The joy that Scrooge feels is overwhelming with the realization that the power to change his destiny remains firmly in his grasp. The utter despair and agony that he had been left with at the departing of the Ghost of Christmas Future; the hopeless regret of opportunity squandered and a life wasted which had manifested itself to the man as he looked upon the vision of his own gravestone: uncared for, unvisited, its occupant unmourned and unremembered; were now replaced with unbridled bliss at the prospect of living a new way.
While “A Christmas Carol” is a work of fiction, it paints a vivid portrait of all who have been given a second chance, a new lease on life. Like the young woman, afflicted with a terrible terminal illness who is suddenly cured; or the young man, sentenced to a life in prison whose verdict is overturned and his innocence proven, Scrooge is a picture of the man doomed to an unspeakably horrific fate who is afforded another chance to change his own destiny.
Romans 3:21, what a beautiful verse of Scripture this is! For we, too, have been given a very real and vivid glimpse of the destiny that awaits each of us in the previous passages of the Book of Romans. We have stared directly into the face of what lies at the end of our own lives and the judgment that is coming upon all who continue in their rejection of God. We have been shown, unequivocally, how God views man and the coming wrath upon those who cling to their unrighteousness. Imagine if that were the end of the story? What if the Book of Romans ended with Romans 3:20? The Lord would remain perfectly just and holy even if He were to allow us all to forever perish in our sins. But God is a good and loving God Who has provided the Way for us to be justified with Him, the Way for us to be made right with Him. Much of the remainder of this epistle will go into detail about what this means exactly, but for now, we are given a brief overview defining what the Righteousness of God involves:
It Is From God
Back in Romans 1:17, we considered that the expression “The righteousness of God” might be better rendered: “a righteousness from God.” We are not talking about God’s own holy attribute of being a perfect and righteous God, but rather a righteous condition that He provides. This is a righteousness which Christ clothes those with who have come to faith in Him. Lest there remain any doubt, we must remember that God is the only One Who can provide this righteousness, we cannot (Rom. 10:3). We are either clothed in the white robe that God provides, or we are still wearing our own sin-stained garments.
It Is Apart From The Law
Romans 3:21 goes on to tell us that this righteousness is “without the law” or apart from it. This righteousness has nothing to do with the Law of God or our ability to keep it. Verse 28 will go on to say that it is apart from the deeds of Law that we are justified.

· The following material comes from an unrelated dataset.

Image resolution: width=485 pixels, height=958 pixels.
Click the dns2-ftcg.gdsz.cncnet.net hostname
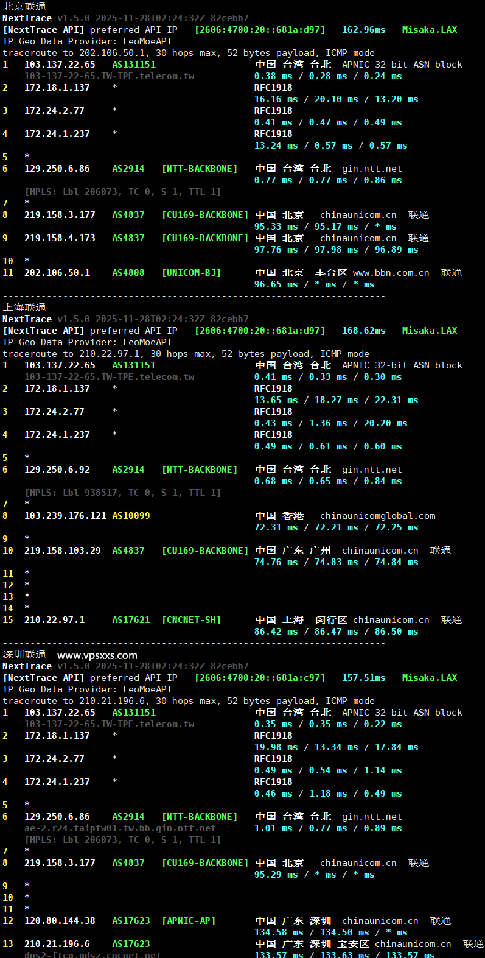[x=92, y=954]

It Is Foretold In The Old Testament
“Behold, his soul which is lifted up is not upright in him: but the just shall live by his faith.” (Habakkuk 2:4)
While the details are never spelled out in the Old Testament, the Law and the Prophets witnessed that God’s Salvation would come apart from Law. There are countless references, allusions, foreshadowings, and portraits in the Old Testament that point directly to what God would do through Christ, reconciling sinners to Himself. The Lord Jesus stated that the Old Testament Scriptures testify of Him (John 5:39). Salvation has never come through the keeping of Law and obedience of commandments, it has always been through grace by faith. In the next chapter of Romans, Paul is going to demonstrate that even Abraham and King David were saved, not by their works of righteousness, but by a righteousness of God imputed by grace.
It Is By Faith In Jesus Christ
“Even the righteousness of God which is by faith of Jesus Christ…” (Romans 3:22a)
Two wonderful truths are really being disclosed in this statement: 1.) The righteousness God gives is secured by faith and, 2.) That faith must be in Jesus Christ. Faith is a term that has taken on certain mystical and magical qualities in certain Theological circles, particularly in modern times. Some speak of faith and describe it in much the same way the character Yoda describes the mysterious power of The Force in the “Star Wars” movies. But faith is nothing more than our taking God at His Word and reaching out to accept what He is freely giving. True faith has been described as nothing more than the hand of the beggar reaching out to receive the alms being extended to him. It is comforting that our role in receiving God’s Salvation is only to believe that He is offering it to us and to “extend our hands” to receive it. But we must do that if we are to obtain it. Imagine a beggar refusing to hold out their hand to receive the offering of someone standing right before them!
“Neither is there salvation in any other: for there is none other name under heaven given among men, whereby we must be saved.” (Acts 4:12)
In our day and age of “political correctness” gone to the extreme, there are a lot of people espousing and teaching that there are “many paths” to God and many ways to come to Him. Even some very prominent names in Evangelical Christianity, when pinned down on the topic, state that man does NOT need to come to the Father through Jesus Christ nor does he need to trust in the Lord Jesus in order to receive Salvation. Yet the Bible is very clear on the fact that Jesus is the only way to come to God. Having faith, even a strong faith, is not enough. Our faith must be in Christ if we are going to receive eternal life from God.
It Is Available To Everyone
“…unto all and upon all them that believe: for there is no difference:” (Romans 3:22b)
Because all are guilty of sin and come short of God’s glory (v. 23), God has made Salvation available to all people. It does not matter if we are Jewish or Gentile, man or woman, dark-skinned or light. Our nationality, our background, our language, and our circumstances are completely irrelevant; if we are a human being, then God’s Salvation through Christ is available to us. The Universalist teaches that all will be saved. The Bible does not teach this, but it does teach that all can be saved. God has done everything in order that we can receive eternal life, all we have to do is believe it and trust Christ!
It Is Free And By His Grace
“Being justified freely by his grace through the redemption that is in Christ Jesus:” (Romans 3:24)
“Freely” is translated from a Greek word meaning, literally, “for no reason.” Not only is it without cost, it is wholly without ulterior motive or expectation. In John 15:25 when the Lord Jesus said, “They have hated me without a cause“, the same word is used. God saved us for no other reason than He loved us. Not because of who we are or what we can or will do for Him. Not because we have obeyed His commandments, but because He loves us. God saved us “for no reason”, He saved us “without a cause.”
God’s wonderful Salvation is a gift that He has given without cost to us. It is a gift that we can never be able to pay for. But we can live lives in thanksgiving and gratitude for what He has given us. May we do so always.